A faithful transcription is wanted of the lines from the top of the material through the line that holds "Given: Close the", both ends included, leaving out the pictures.

§ GIVEN RECORDS
________________
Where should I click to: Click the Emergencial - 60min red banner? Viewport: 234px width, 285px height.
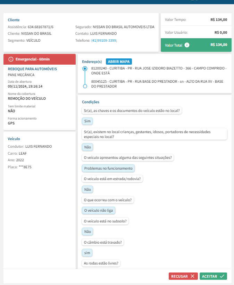[x=39, y=59]
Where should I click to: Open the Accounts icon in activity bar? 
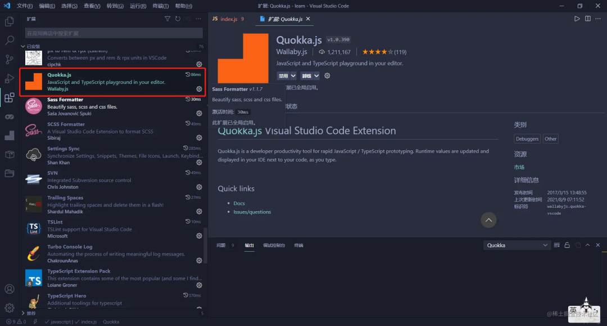(x=10, y=289)
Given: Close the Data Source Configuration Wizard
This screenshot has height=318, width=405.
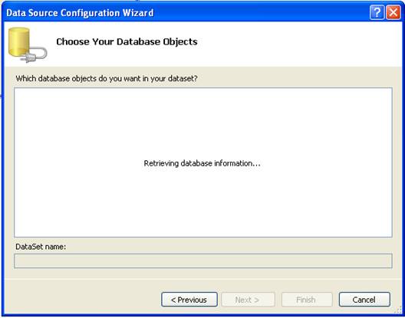Looking at the screenshot, I should click(x=393, y=13).
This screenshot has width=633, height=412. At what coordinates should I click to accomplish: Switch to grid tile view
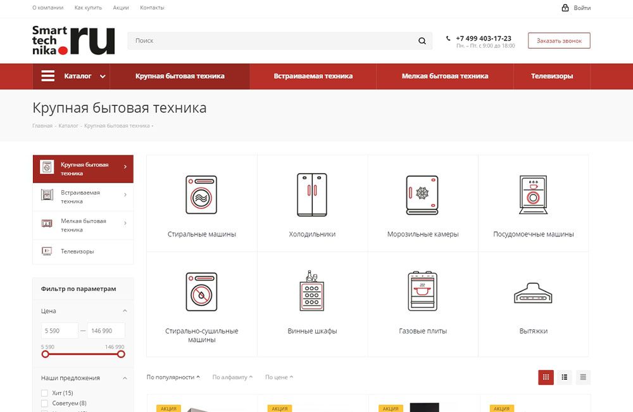coord(546,377)
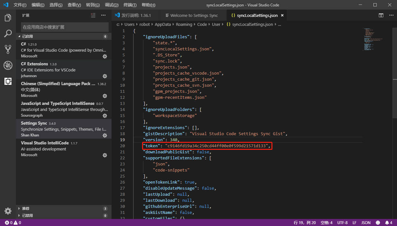Open the 文件(F) menu
Screen dimensions: 397x226
point(20,5)

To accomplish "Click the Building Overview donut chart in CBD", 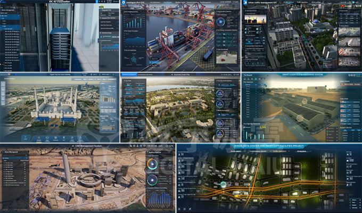I will coord(152,164).
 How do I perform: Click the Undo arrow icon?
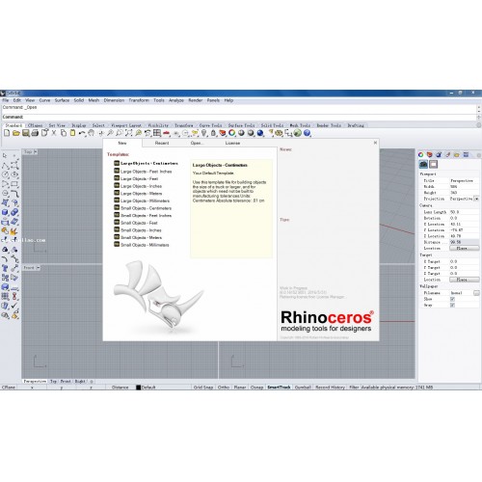(x=82, y=133)
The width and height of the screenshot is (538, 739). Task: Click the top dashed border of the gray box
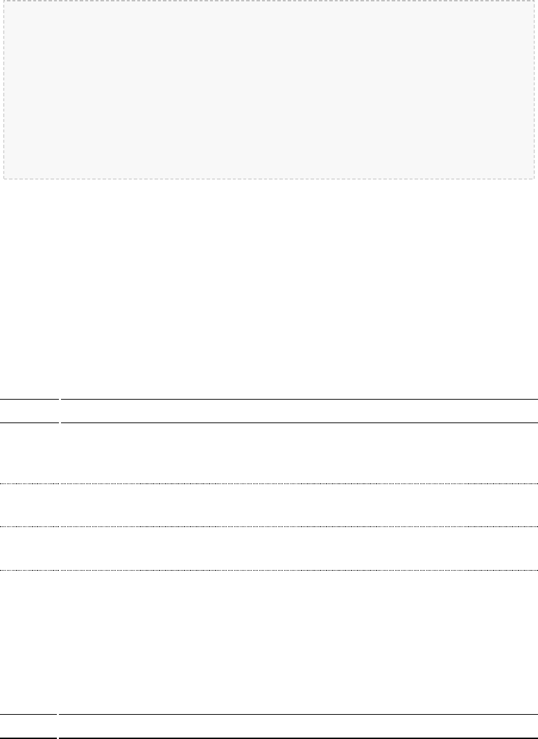pos(269,1)
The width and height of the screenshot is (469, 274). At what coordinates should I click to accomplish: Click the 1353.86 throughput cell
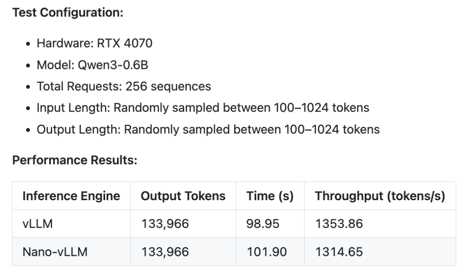click(380, 224)
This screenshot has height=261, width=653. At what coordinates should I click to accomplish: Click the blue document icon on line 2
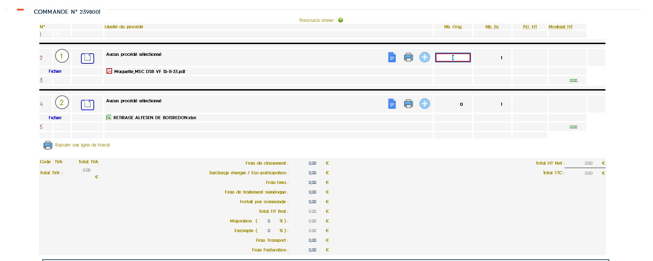click(x=392, y=57)
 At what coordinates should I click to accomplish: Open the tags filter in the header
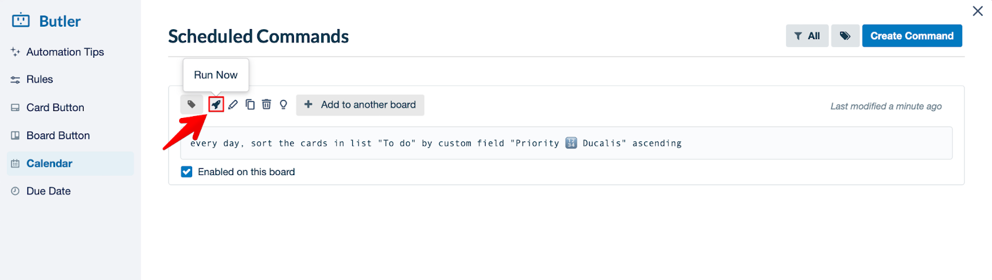[x=845, y=36]
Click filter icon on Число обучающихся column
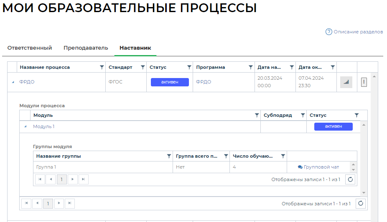 (x=283, y=156)
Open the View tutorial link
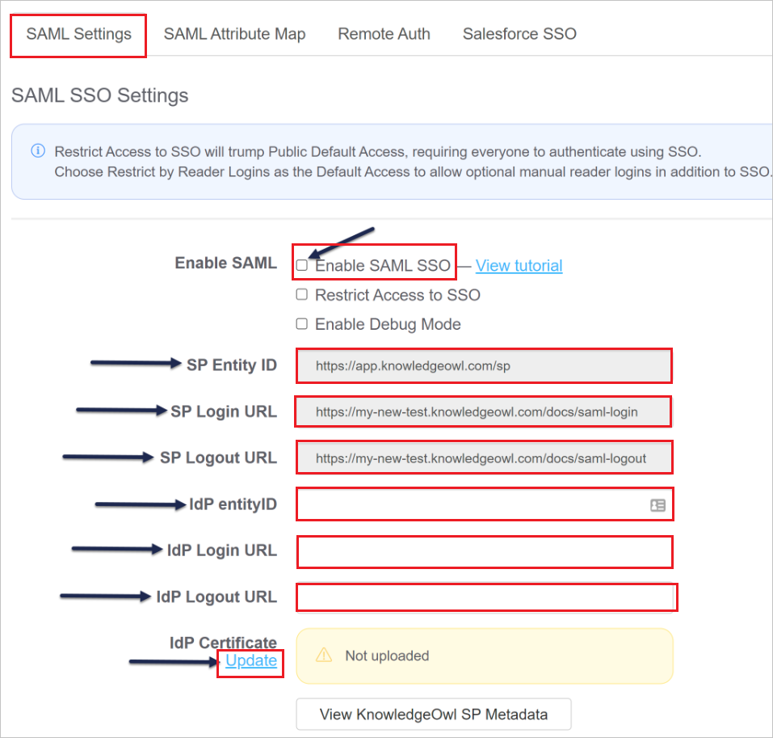This screenshot has height=738, width=773. (x=518, y=265)
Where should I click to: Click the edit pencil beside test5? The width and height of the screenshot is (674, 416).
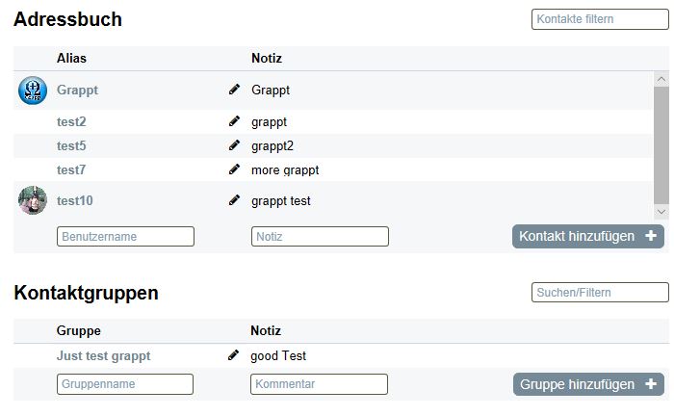click(x=234, y=145)

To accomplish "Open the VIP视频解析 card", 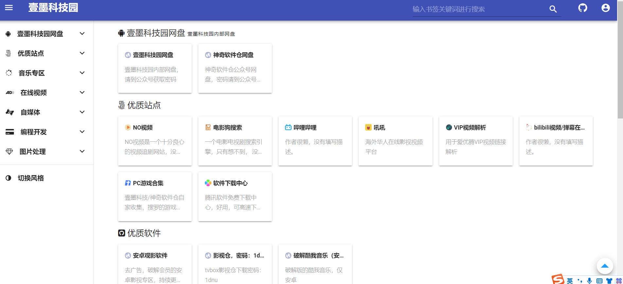I will click(475, 141).
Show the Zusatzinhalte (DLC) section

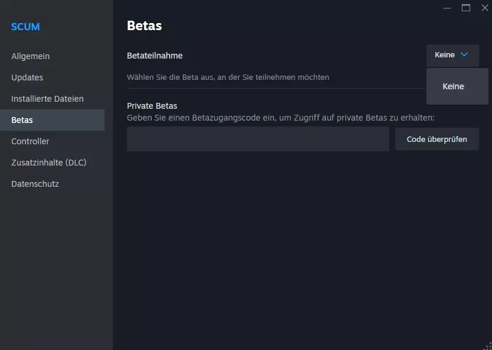pyautogui.click(x=49, y=163)
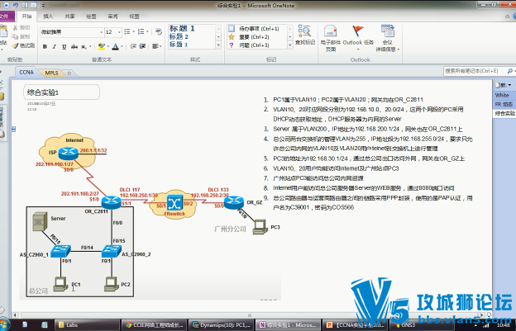The width and height of the screenshot is (516, 331).
Task: Apply Italic formatting in the ribbon
Action: click(x=52, y=45)
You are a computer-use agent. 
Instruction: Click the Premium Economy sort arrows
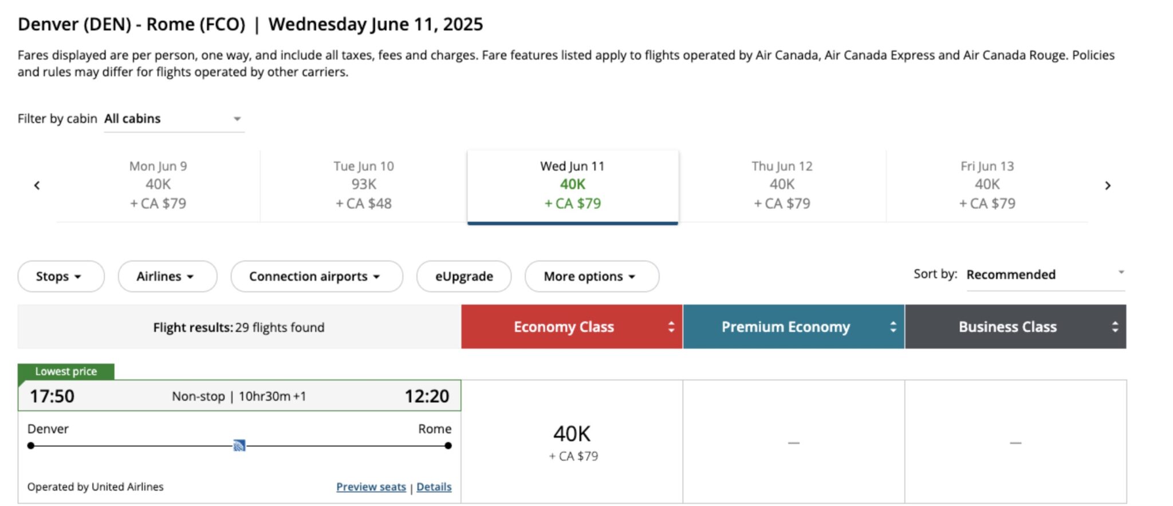(x=893, y=327)
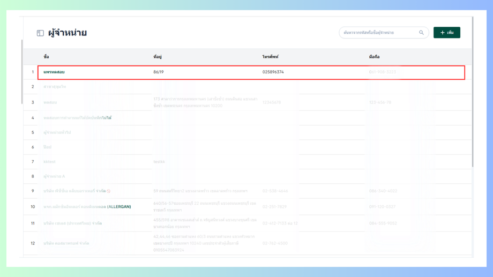The width and height of the screenshot is (493, 277).
Task: Click the magnifier search icon
Action: pyautogui.click(x=421, y=32)
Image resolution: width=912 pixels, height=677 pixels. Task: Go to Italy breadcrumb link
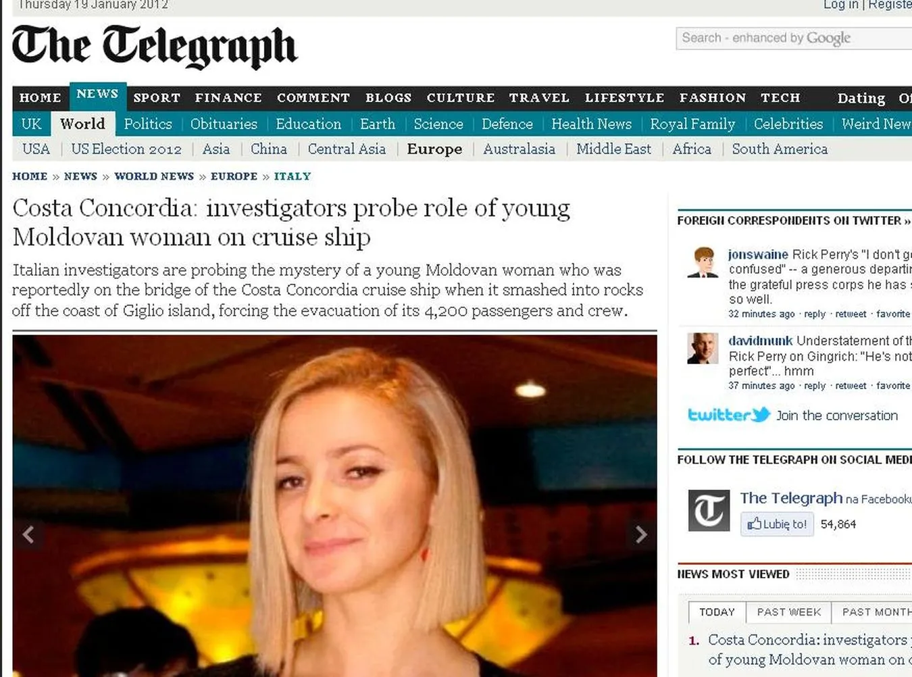(x=292, y=176)
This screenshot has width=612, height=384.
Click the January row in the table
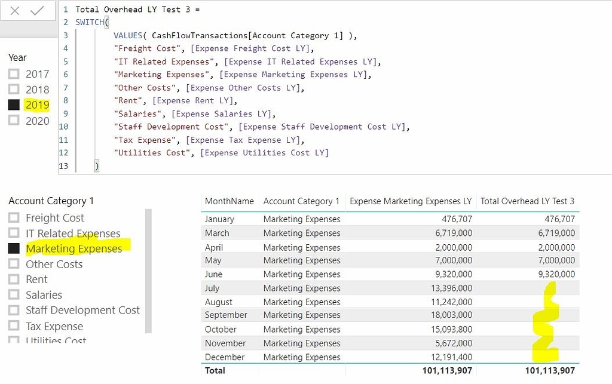pyautogui.click(x=299, y=219)
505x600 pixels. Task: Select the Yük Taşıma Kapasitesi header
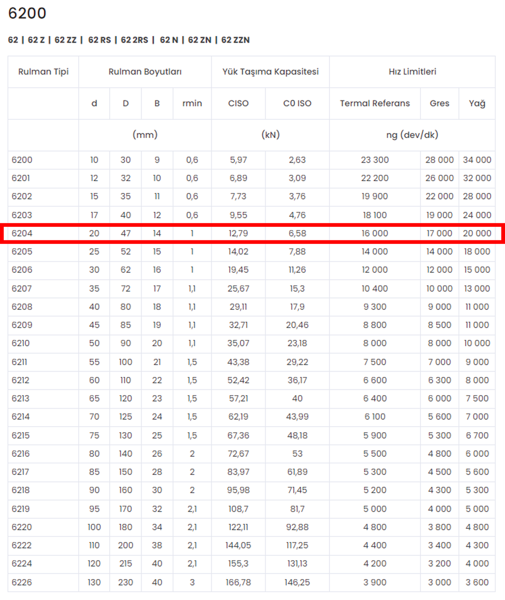click(x=270, y=71)
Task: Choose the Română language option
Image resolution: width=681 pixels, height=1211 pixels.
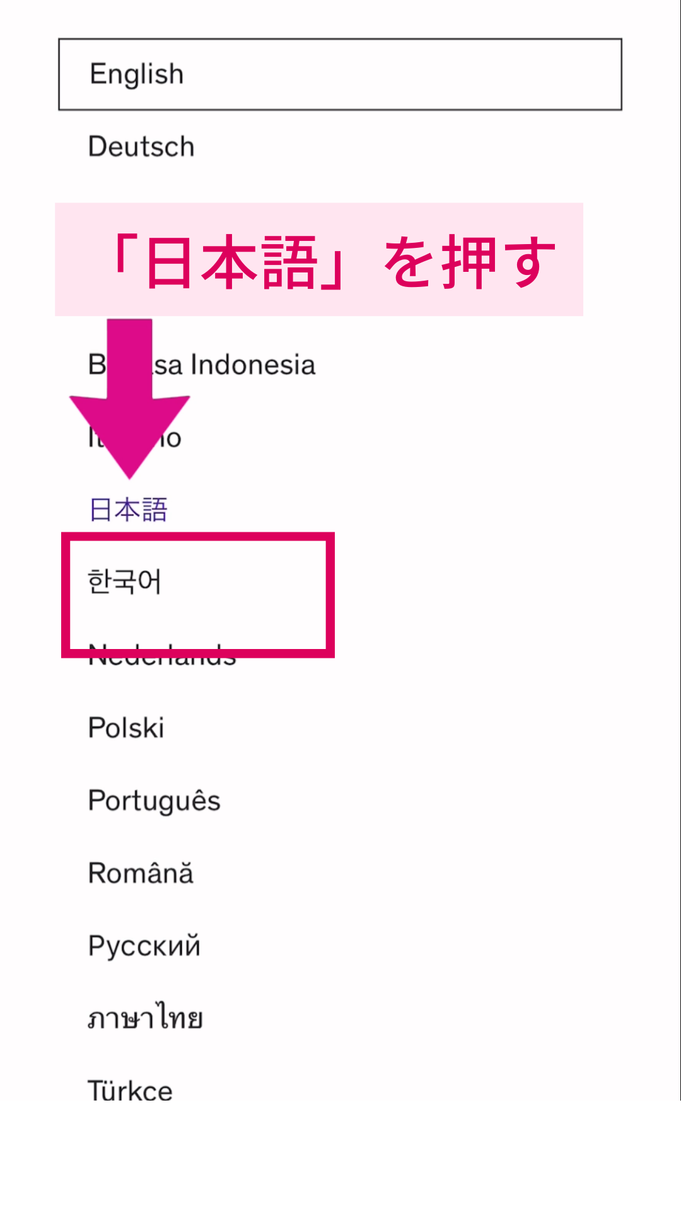Action: 141,874
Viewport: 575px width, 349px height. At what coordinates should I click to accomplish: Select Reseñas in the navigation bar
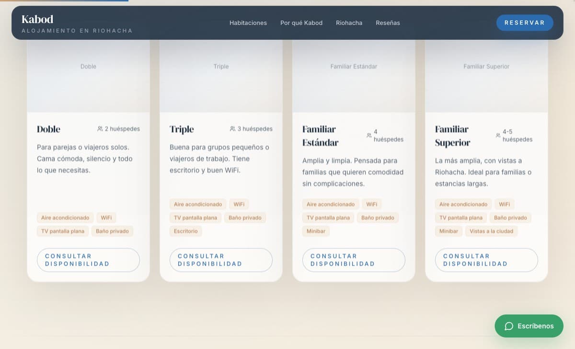[388, 23]
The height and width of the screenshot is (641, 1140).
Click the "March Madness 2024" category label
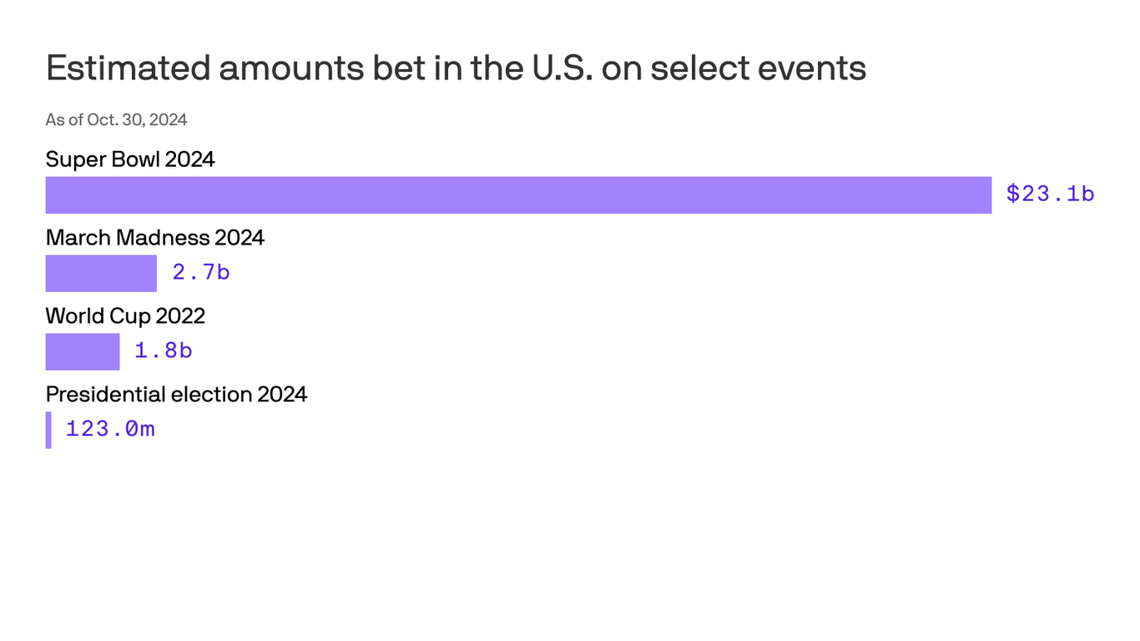[155, 238]
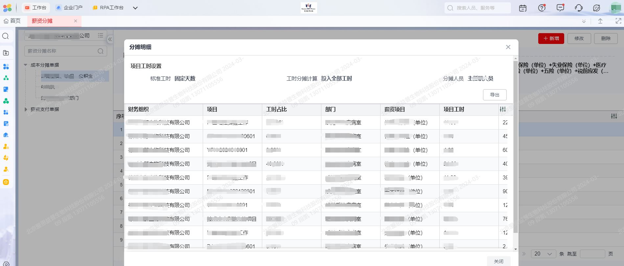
________________
§ SOLUTION
Where should I click to: Click the Emergencial - 60min red banner? Viewport: 234px width, 285px height.
[x=39, y=59]
Where should I click to: Open the Accounts icon in activity bar? 
(x=10, y=289)
Given: Close the Data Source Configuration Wizard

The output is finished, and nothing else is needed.